[Text and element pointing rows]

+--

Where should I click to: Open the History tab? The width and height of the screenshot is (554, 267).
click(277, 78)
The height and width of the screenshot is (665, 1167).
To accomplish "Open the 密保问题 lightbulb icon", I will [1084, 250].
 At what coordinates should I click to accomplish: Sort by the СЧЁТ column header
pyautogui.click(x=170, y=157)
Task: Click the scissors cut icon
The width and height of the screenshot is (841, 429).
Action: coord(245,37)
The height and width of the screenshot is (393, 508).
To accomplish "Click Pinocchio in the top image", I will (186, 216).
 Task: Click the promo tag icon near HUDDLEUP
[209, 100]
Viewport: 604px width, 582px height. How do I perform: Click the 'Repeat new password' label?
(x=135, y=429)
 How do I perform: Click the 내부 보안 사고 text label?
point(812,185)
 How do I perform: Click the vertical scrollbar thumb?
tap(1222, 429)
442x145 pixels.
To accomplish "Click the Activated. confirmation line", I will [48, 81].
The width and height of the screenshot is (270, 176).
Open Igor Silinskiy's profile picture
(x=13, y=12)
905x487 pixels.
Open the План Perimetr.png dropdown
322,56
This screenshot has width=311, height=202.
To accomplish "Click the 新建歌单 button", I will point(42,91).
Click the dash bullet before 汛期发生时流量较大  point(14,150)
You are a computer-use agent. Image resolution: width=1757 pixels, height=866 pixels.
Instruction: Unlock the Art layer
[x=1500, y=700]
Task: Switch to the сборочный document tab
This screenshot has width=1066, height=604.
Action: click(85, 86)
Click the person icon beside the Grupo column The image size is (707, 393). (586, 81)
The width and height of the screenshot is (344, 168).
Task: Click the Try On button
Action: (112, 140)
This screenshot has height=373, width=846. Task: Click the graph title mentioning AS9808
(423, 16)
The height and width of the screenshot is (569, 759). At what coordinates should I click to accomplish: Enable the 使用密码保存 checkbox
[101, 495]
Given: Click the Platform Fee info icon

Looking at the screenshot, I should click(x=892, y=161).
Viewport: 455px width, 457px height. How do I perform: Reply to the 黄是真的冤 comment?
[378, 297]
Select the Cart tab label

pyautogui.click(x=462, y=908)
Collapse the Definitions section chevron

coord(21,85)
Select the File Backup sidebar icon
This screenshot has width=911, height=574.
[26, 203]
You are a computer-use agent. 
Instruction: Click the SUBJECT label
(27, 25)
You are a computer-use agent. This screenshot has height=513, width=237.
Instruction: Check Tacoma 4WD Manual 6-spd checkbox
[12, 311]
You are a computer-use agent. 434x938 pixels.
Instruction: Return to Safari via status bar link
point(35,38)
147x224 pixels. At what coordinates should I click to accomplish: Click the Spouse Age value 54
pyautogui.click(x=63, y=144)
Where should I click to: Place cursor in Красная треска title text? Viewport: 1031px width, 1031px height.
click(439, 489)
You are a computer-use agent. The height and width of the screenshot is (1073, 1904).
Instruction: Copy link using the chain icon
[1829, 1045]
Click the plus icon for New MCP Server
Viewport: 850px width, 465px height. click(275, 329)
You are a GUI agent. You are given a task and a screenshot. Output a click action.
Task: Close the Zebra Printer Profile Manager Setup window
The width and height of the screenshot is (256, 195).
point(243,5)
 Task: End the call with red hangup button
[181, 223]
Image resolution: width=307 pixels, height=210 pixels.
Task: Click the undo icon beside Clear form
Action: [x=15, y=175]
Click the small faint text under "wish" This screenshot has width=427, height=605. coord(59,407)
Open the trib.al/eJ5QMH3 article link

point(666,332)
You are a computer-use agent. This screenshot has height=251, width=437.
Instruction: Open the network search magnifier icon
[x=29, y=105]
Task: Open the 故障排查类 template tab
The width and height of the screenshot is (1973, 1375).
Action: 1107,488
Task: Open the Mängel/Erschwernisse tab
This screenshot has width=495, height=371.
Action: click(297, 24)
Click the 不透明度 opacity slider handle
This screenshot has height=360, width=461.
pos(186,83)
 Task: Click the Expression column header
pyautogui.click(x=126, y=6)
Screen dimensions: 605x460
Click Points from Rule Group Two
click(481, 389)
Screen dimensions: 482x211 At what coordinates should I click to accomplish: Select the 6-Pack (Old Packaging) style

+--

GIVEN REQUEST: Format every line of the rows above as a Markdown table with the columns "No." and "Line", numbering each line and omitting the blank ones.

FINISHED EXERCISE:
| No. | Line |
|---|---|
| 1 | Where should I click to: Open the History tab? The width and height of the screenshot is (554, 267). |
| 2 | click(277, 78) |
| 3 | The height and width of the screenshot is (665, 1167). |
| 4 | To accomplish "Open the 密保问题 lightbulb icon", I will [1084, 250]. |
| 5 |  At what coordinates should I click to accomplish: Sort by the СЧЁТ column header |
| 6 | pyautogui.click(x=170, y=157) |
| 7 | Task: Click the scissors cut icon |
| 8 | The width and height of the screenshot is (841, 429). |
| 9 | Action: coord(245,37) |
| 10 | The height and width of the screenshot is (393, 508). |
| 11 | To accomplish "Click Pinocchio in the top image", I will (186, 216). |
| 12 |  Task: Click the promo tag icon near HUDDLEUP |
| 13 | [209, 100] |
| 14 | Viewport: 604px width, 582px height. How do I perform: Click the 'Repeat new password' label? |
| 15 | (x=135, y=429) |
| 16 |  How do I perform: Click the 내부 보안 사고 text label? |
| 17 | point(812,185) |
| 18 |  How do I perform: Click the vertical scrollbar thumb? |
| 19 | tap(1222, 429) |
| 20 | 442x145 pixels. |
| 21 | To accomplish "Click the Activated. confirmation line", I will [48, 81]. |
| 22 | The width and height of the screenshot is (270, 176). |
| 23 | Open Igor Silinskiy's profile picture |
| 24 | (x=13, y=12) |
| 25 | 905x487 pixels. |
| 26 | Open the План Perimetr.png dropdown |
| 27 | 322,56 |
| 28 | This screenshot has width=311, height=202. |
| 29 | To accomplish "Click the 新建歌单 button", I will point(42,91). |
| 30 | Click the dash bullet before 汛期发生时流量较大  point(14,150) |
| 31 | You are a computer-use agent. Image resolution: width=1757 pixels, height=866 pixels. |
| 32 | Instruction: Unlock the Art layer |
| 33 | [x=1500, y=700] |
| 34 | Task: Switch to the сборочный document tab |
| 35 | This screenshot has width=1066, height=604. |
| 36 | Action: click(85, 86) |
| 37 | Click the person icon beside the Grupo column The image size is (707, 393). (586, 81) |
| 38 | The width and height of the screenshot is (344, 168). |
| 39 | Task: Click the Try On button |
| 40 | Action: (112, 140) |
| 41 | This screenshot has height=373, width=846. Task: Click the graph title mentioning AS9808 |
| 42 | (423, 16) |
| 43 | The height and width of the screenshot is (569, 759). At what coordinates should I click to accomplish: Enable the 使用密码保存 checkbox |
| 44 | [101, 495] |
| 45 | Given: Click the Platform Fee info icon |
| 46 | Looking at the screenshot, I should click(x=892, y=161). |
| 47 | Viewport: 455px width, 457px height. How do I perform: Reply to the 黄是真的冤 comment? |
| 48 | [378, 297] |
| 49 | Select the Cart tab label |
| 50 | pyautogui.click(x=462, y=908) |
| 51 | Collapse the Definitions section chevron |
| 52 | coord(21,85) |
| 53 | Select the File Backup sidebar icon |
| 54 | This screenshot has width=911, height=574. |
| 55 | [26, 203] |
| 56 | You are a computer-use agent.  |
| 57 | Instruction: Click the SUBJECT label |
| 58 | (27, 25) |
| 59 | You are a computer-use agent. This screenshot has height=513, width=237. |
| 60 | Instruction: Check Tacoma 4WD Manual 6-spd checkbox |
| 61 | [12, 311] |
| 62 | You are a computer-use agent. 434x938 pixels. |
| 63 | Instruction: Return to Safari via status bar link |
| 64 | point(35,38) |
| 65 | 147x224 pixels. At what coordinates should I click to accomplish: Click the Spouse Age value 54 |
| 66 | pyautogui.click(x=63, y=144) |
| 67 | Where should I click to: Place cursor in Красная треска title text? Viewport: 1031px width, 1031px height. |
| 68 | click(439, 489) |
| 69 | You are a computer-use agent. The height and width of the screenshot is (1073, 1904). |
| 70 | Instruction: Copy link using the chain icon |
| 71 | [1829, 1045] |
| 72 | Click the plus icon for New MCP Server |
| 73 | Viewport: 850px width, 465px height. click(275, 329) |
| 74 | You are a GUI agent. You are given a task and a screenshot. Output a click action. |
| 75 | Task: Close the Zebra Printer Profile Manager Setup window |
| 76 | The width and height of the screenshot is (256, 195). |
| 77 | point(243,5) |
| 78 |  Task: End the call with red hangup button |
| 79 | [181, 223] |
| 80 | Image resolution: width=307 pixels, height=210 pixels. |
| 81 | Task: Click the undo icon beside Clear form |
| 82 | Action: [x=15, y=175] |
| 83 | Click the small faint text under "wish" This screenshot has width=427, height=605. coord(59,407) |
| 84 | Open the trib.al/eJ5QMH3 article link |
| 85 | point(666,332) |
| 86 | You are a computer-use agent. This screenshot has height=251, width=437. |
| 87 | Instruction: Open the network search magnifier icon |
| 88 | [x=29, y=105] |
| 89 | Task: Open the 故障排查类 template tab |
| 90 | The width and height of the screenshot is (1973, 1375). |
| 91 | Action: 1107,488 |
| 92 | Task: Open the Mängel/Erschwernisse tab |
| 93 | This screenshot has width=495, height=371. |
| 94 | Action: click(297, 24) |
| 95 | Click the 不透明度 opacity slider handle |
| 96 | This screenshot has height=360, width=461. |
| 97 | pos(186,83) |
| 98 |  Task: Click the Expression column header |
| 99 | pyautogui.click(x=126, y=6) |
| 100 | Screen dimensions: 605x460 |
| 101 | Click Points from Rule Group Two |
| 102 | click(481, 389) |
| 103 | Screen dimensions: 482x211 At what coordinates should I click to accomplish: Select the 6-Pack (Old Packaging) style |